### EXERCISE DETAILS
Your answer must be the records, copied with no change.
★ ★ ★
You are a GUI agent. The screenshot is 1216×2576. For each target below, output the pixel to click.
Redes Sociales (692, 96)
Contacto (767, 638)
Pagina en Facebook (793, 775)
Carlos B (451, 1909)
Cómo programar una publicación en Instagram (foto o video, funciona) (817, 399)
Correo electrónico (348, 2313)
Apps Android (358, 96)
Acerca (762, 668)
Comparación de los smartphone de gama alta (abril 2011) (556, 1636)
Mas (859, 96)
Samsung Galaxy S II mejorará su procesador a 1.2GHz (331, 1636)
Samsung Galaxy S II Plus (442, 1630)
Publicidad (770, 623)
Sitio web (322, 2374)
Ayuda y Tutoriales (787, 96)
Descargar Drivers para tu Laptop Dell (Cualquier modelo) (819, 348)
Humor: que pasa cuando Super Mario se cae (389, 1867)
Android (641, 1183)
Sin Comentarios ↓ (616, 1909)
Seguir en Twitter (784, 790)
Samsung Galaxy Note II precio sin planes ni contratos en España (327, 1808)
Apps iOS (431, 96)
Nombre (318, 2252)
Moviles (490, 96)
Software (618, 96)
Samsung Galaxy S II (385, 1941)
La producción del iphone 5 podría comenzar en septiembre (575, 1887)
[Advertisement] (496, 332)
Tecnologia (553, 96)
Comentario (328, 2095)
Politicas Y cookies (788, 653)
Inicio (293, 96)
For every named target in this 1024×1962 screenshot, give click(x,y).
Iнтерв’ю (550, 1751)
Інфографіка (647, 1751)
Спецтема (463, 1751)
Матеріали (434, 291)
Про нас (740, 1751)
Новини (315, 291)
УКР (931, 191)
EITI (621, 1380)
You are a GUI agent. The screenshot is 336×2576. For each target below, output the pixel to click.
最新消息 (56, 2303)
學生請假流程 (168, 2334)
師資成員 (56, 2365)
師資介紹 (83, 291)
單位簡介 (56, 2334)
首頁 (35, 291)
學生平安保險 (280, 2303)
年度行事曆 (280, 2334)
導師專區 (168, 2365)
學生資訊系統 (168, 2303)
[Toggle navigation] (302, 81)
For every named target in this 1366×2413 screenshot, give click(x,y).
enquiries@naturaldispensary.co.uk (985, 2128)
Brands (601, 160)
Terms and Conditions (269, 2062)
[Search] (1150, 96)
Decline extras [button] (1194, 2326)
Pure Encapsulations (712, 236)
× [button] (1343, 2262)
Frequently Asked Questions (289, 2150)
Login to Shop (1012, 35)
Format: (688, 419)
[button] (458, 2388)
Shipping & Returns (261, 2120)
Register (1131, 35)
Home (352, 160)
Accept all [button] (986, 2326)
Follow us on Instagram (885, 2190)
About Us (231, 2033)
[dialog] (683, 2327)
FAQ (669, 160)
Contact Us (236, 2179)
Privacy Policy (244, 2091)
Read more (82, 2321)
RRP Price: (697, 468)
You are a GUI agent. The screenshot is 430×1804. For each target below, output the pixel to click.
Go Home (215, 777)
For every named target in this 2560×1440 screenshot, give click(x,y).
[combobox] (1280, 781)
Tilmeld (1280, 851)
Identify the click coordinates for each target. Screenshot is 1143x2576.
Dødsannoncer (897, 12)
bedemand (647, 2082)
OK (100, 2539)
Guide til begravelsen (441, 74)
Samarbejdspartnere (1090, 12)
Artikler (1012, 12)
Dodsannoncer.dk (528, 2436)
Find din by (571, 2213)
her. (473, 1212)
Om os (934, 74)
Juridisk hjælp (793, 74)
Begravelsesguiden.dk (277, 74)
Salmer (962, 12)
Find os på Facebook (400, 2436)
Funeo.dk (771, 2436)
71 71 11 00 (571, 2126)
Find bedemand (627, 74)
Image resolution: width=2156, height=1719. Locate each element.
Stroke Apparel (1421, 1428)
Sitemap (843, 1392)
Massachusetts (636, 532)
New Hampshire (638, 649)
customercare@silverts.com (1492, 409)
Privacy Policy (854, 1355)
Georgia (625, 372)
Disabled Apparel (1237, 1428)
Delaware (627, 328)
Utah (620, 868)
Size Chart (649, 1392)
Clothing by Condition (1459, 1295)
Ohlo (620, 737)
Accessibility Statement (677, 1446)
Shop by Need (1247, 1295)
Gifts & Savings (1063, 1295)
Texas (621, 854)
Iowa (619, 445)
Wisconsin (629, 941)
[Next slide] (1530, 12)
★ ★ ★
### SOLUTION FOR THIS EXERCISE
You are a GUI agent. The screenshot is 1216×2576. For each target below, output the pixel to click.
Redes Sociales (692, 96)
Contacto (767, 638)
Pagina en Facebook (793, 775)
Carlos B (451, 1909)
Cómo programar una publicación en Instagram (foto o video, funciona) (817, 399)
Correo electrónico (348, 2313)
Apps Android (358, 96)
Acerca (762, 668)
Comparación de los smartphone de gama alta (abril 2011) (556, 1636)
Mas (859, 96)
Samsung Galaxy S II mejorará su procesador a 1.2GHz (331, 1636)
Samsung Galaxy S II Plus (442, 1630)
Publicidad (770, 623)
Sitio web (322, 2374)
Ayuda y Tutoriales (787, 96)
Descargar Drivers para tu Laptop Dell (Cualquier modelo) (819, 348)
Humor: que pasa cuando Super Mario se cae (389, 1867)
Android (641, 1183)
Sin Comentarios ↓ (616, 1909)
Seguir en Twitter (784, 790)
Samsung Galaxy Note II precio sin planes ni contratos en España (327, 1808)
Apps iOS (431, 96)
Nombre (318, 2252)
Moviles (490, 96)
Software (618, 96)
Samsung Galaxy S II (385, 1941)
La producción del iphone 5 podría comenzar en septiembre (575, 1887)
[Advertisement] (496, 332)
Tecnologia (553, 96)
Comentario (328, 2095)
Politicas Y cookies (788, 653)
Inicio (293, 96)
For every named target in this 1024×1962 screenshot, give click(x,y).
Iнтерв’ю (550, 1751)
Інфографіка (647, 1751)
Спецтема (463, 1751)
Матеріали (434, 291)
Про нас (740, 1751)
Новини (315, 291)
УКР (931, 191)
EITI (621, 1380)
You are a GUI agent. The screenshot is 336×2576. For each target below, output the pixel to click.
最新消息 (56, 2303)
學生請假流程 (168, 2334)
師資成員 (56, 2365)
師資介紹 (83, 291)
單位簡介 (56, 2334)
首頁 (35, 291)
學生平安保險 (280, 2303)
年度行事曆 (280, 2334)
導師專區 (168, 2365)
學生資訊系統 (168, 2303)
[Toggle navigation] (302, 81)
For every named target in this 1366×2413 screenshot, give click(x,y).
enquiries@naturaldispensary.co.uk (985, 2128)
Brands (601, 160)
Terms and Conditions (269, 2062)
[Search] (1150, 96)
Decline extras [button] (1194, 2326)
Pure Encapsulations (712, 236)
× [button] (1343, 2262)
Frequently Asked Questions (289, 2150)
Login to Shop (1012, 35)
Format: (688, 419)
[button] (458, 2388)
Shipping & Returns (261, 2120)
Register (1131, 35)
Home (352, 160)
Accept all [button] (986, 2326)
Follow us on Instagram (885, 2190)
About Us (231, 2033)
[dialog] (683, 2327)
FAQ (669, 160)
Contact Us (236, 2179)
Privacy Policy (244, 2091)
Read more (82, 2321)
RRP Price: (697, 468)
You are a GUI agent. The screenshot is 430×1804. For each target below, output the pixel to click.
Go Home (215, 777)
For every named target in this 2560×1440 screenshot, give click(x,y).
[combobox] (1280, 781)
Tilmeld (1280, 851)
Identify the click coordinates for each target. Screenshot is 1143x2576.
Dødsannoncer (897, 12)
bedemand (647, 2082)
OK (100, 2539)
Guide til begravelsen (441, 74)
Samarbejdspartnere (1090, 12)
Artikler (1012, 12)
Dodsannoncer.dk (528, 2436)
Find din by (571, 2213)
her. (473, 1212)
Om os (934, 74)
Juridisk hjælp (793, 74)
Begravelsesguiden.dk (277, 74)
Salmer (962, 12)
Find os på Facebook (400, 2436)
Funeo.dk (771, 2436)
71 71 11 00 (571, 2126)
Find bedemand (627, 74)
Image resolution: width=2156, height=1719. Locate each element.
Stroke Apparel (1421, 1428)
Sitemap (843, 1392)
Massachusetts (636, 532)
New Hampshire (638, 649)
customercare@silverts.com (1492, 409)
Privacy Policy (854, 1355)
Georgia (625, 372)
Disabled Apparel (1237, 1428)
Delaware (627, 328)
Utah (620, 868)
Size Chart (649, 1392)
Clothing by Condition (1459, 1295)
Ohlo (620, 737)
Accessibility Statement (677, 1446)
Shop by Need (1247, 1295)
Gifts & Savings (1063, 1295)
Texas (621, 854)
Iowa (619, 445)
Wisconsin (629, 941)
[Next slide] (1530, 12)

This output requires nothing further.